◆ Your objective
Within the listing below, locate all lines containing the word "cookies". Copy each one.

════════════════

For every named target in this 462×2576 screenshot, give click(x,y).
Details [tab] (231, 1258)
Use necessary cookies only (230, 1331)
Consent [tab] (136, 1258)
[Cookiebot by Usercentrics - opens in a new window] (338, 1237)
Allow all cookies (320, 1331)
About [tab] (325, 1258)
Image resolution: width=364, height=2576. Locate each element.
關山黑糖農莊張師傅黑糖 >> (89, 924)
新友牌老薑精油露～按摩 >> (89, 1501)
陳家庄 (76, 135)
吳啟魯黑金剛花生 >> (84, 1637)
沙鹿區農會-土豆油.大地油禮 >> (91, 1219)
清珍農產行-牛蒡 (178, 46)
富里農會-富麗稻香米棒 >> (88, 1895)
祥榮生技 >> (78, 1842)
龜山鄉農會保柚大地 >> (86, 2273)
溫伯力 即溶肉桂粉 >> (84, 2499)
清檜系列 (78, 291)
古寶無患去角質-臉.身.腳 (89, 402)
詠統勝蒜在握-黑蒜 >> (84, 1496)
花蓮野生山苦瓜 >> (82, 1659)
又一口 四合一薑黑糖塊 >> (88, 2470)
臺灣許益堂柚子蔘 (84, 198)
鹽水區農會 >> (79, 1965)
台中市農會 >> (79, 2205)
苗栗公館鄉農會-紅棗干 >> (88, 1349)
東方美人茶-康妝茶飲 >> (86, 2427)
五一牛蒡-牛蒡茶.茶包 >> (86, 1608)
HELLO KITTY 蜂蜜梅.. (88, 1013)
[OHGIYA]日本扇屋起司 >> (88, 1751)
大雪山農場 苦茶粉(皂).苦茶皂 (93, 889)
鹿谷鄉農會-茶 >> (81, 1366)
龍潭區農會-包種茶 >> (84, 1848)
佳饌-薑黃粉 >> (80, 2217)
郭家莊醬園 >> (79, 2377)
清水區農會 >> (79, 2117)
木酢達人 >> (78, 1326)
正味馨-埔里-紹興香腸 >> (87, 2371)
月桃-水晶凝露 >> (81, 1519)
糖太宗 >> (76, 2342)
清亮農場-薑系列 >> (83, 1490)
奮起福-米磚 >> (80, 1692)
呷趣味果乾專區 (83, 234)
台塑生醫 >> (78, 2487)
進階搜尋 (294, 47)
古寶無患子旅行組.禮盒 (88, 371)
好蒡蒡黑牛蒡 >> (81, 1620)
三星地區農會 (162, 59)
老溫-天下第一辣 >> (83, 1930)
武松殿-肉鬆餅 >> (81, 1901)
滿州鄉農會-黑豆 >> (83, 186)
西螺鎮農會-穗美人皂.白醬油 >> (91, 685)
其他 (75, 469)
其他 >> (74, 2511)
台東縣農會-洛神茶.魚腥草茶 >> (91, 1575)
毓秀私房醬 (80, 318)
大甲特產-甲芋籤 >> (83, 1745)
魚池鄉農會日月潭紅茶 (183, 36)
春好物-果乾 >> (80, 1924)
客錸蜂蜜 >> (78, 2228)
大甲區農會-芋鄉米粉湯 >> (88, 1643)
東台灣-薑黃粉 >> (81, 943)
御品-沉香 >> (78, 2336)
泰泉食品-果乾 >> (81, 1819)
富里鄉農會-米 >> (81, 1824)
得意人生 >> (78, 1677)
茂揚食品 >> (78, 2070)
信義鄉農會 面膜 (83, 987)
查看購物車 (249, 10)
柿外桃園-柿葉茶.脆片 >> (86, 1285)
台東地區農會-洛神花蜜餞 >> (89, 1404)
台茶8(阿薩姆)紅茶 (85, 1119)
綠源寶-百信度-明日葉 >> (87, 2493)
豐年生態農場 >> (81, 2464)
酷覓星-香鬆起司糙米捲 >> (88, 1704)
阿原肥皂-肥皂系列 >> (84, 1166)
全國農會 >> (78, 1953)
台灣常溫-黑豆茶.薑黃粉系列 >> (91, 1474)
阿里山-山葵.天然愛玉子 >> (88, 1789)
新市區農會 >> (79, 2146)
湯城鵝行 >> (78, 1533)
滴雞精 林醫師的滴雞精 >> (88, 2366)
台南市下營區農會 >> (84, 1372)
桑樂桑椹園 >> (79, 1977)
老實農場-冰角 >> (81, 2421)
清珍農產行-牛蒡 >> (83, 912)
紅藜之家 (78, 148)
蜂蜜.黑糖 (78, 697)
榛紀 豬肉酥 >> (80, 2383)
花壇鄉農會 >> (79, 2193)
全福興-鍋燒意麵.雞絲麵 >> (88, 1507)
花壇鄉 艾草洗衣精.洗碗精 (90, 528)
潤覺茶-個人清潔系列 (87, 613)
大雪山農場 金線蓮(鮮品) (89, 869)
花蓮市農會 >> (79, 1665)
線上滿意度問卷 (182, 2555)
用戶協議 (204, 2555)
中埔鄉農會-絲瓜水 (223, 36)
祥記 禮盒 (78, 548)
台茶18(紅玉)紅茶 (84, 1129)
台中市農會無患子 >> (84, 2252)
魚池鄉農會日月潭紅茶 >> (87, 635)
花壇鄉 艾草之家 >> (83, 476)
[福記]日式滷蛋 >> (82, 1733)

════════════════

◆ Final answer
Use necessary cookies only (230, 1331)
Allow all cookies (320, 1331)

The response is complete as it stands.